▶ [WHAT THIS TASK INVOLVES] The answer must be every entry, retyped without a single difference.
[TASK DATA Boundary: Start]
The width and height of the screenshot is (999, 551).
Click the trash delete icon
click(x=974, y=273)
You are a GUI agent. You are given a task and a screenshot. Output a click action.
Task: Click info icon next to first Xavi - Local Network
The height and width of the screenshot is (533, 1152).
[TASK DATA Boundary: End]
▶ [EXERCISE OUTPUT]
The width and height of the screenshot is (999, 551).
Click the trash delete icon
click(x=974, y=273)
You are a GUI agent. You are given a task and a screenshot. Output a click action.
Task: Click info icon next to first Xavi - Local Network
The height and width of the screenshot is (533, 1152).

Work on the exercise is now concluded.